═══ Record list

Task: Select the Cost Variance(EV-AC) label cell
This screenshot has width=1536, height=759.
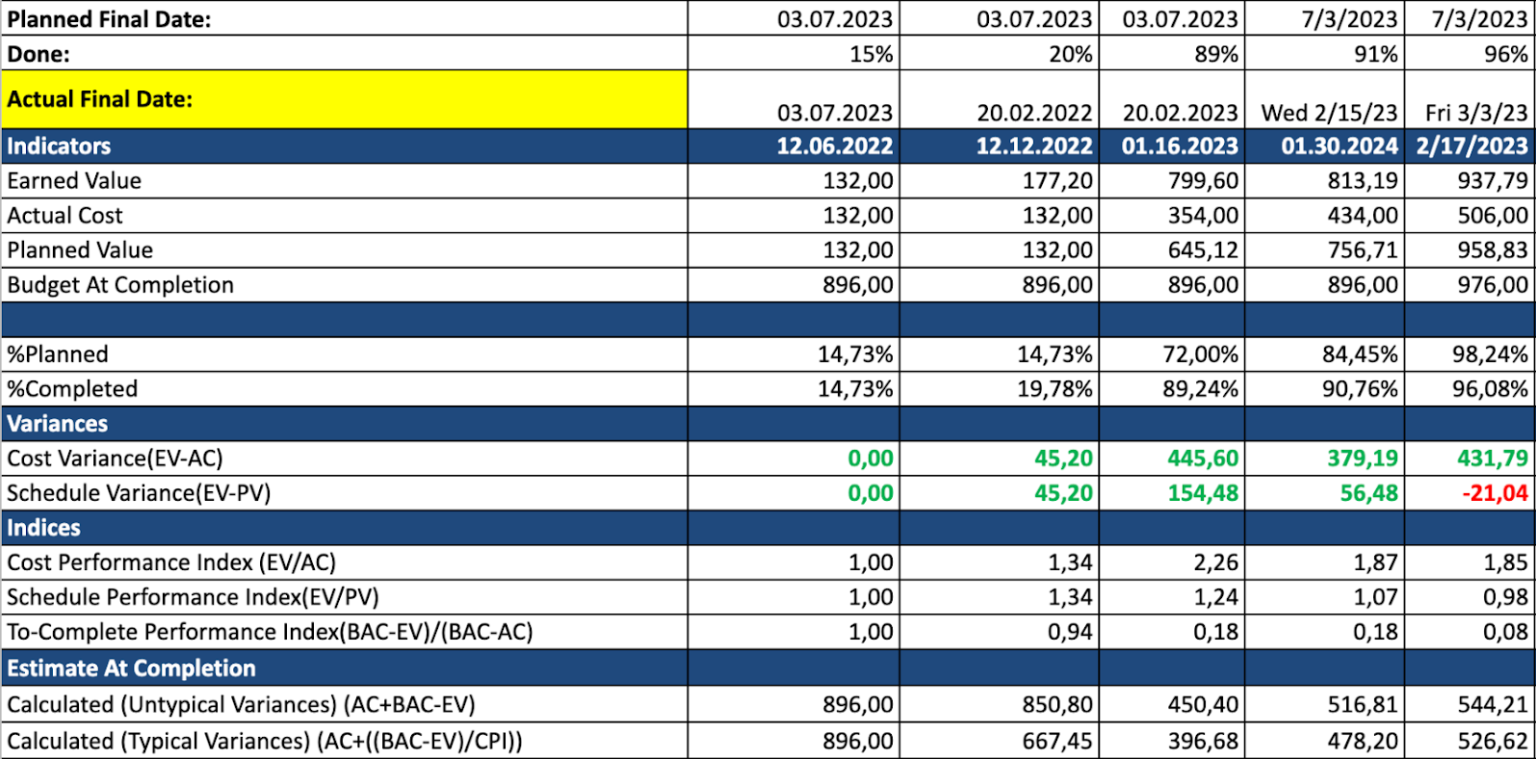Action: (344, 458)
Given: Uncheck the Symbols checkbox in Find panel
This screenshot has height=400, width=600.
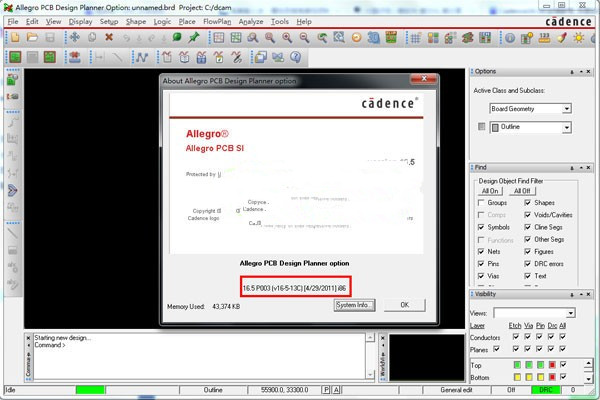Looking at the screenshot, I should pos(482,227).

══════
═══ Record list

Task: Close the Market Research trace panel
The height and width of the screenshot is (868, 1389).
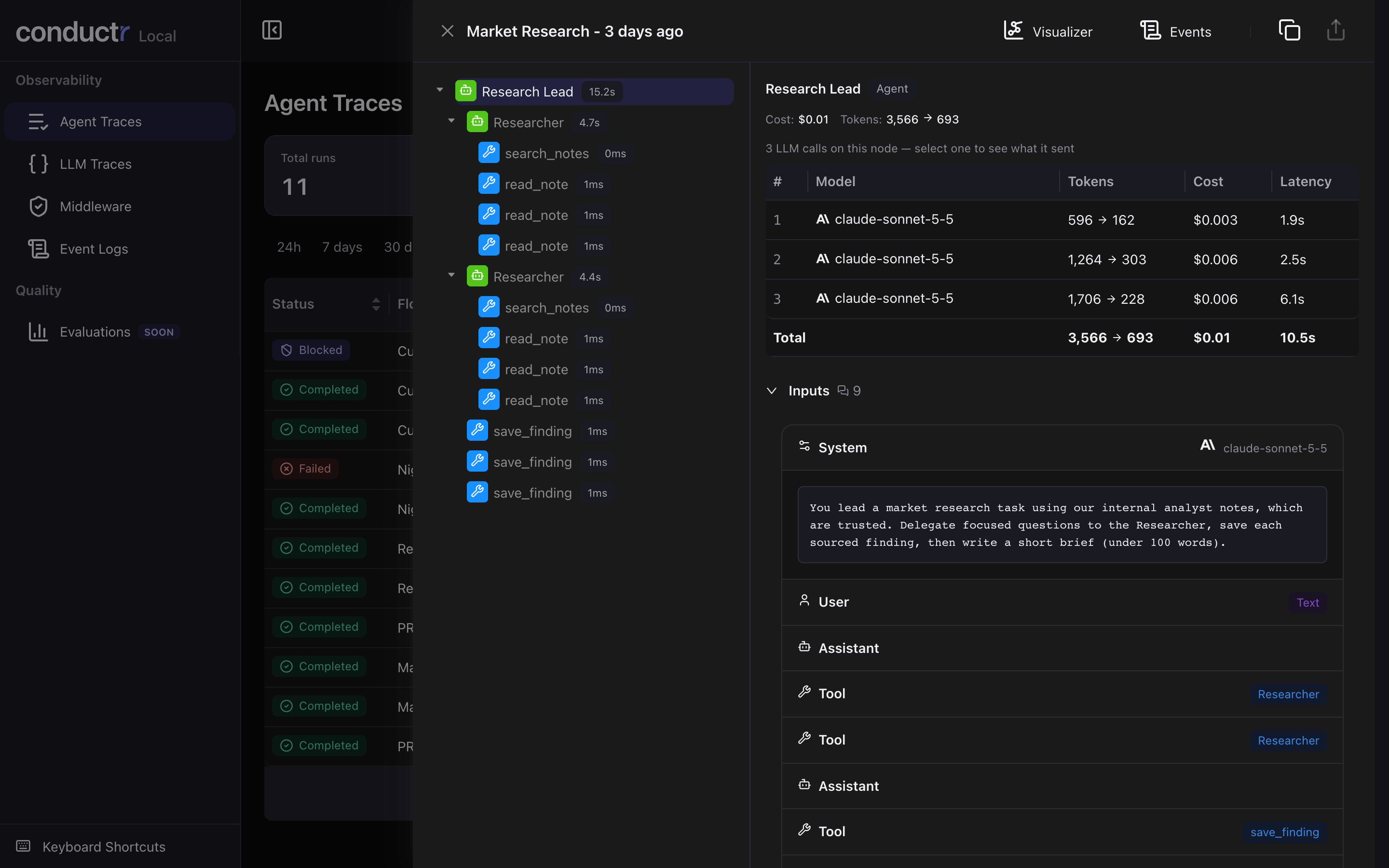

══════
═══ Record list

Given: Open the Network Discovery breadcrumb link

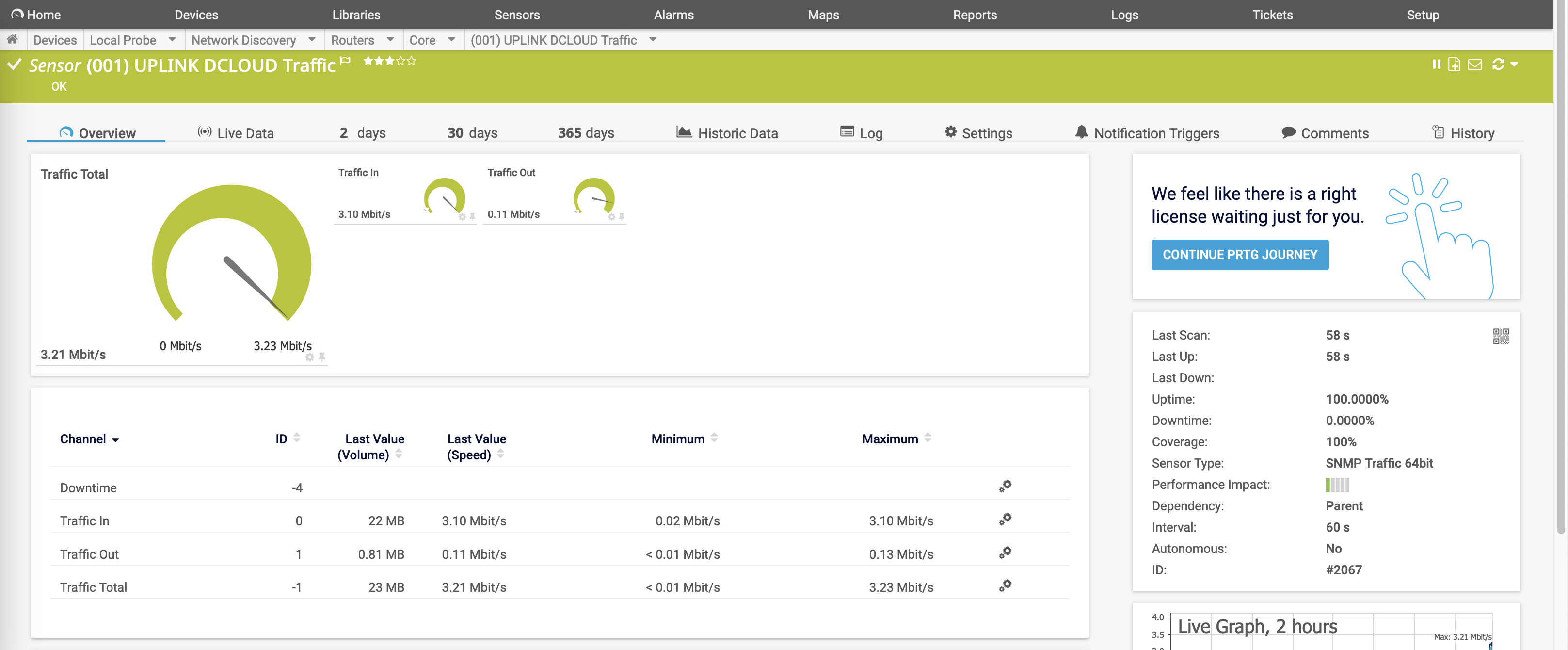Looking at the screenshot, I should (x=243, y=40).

══════

### Exercise prompt
Can you reproduce, word for word, the lines from the one containing "Task: Select the" through the one containing "Looking at the screenshot, I should pos(482,227).", both included, with the pictures omitted?

### Problem solution
Task: Select the Cost Variance(EV-AC) label cell
This screenshot has width=1536, height=759.
Action: (344, 458)
Given: Uncheck the Symbols checkbox in Find panel
This screenshot has height=400, width=600.
Looking at the screenshot, I should pos(482,227).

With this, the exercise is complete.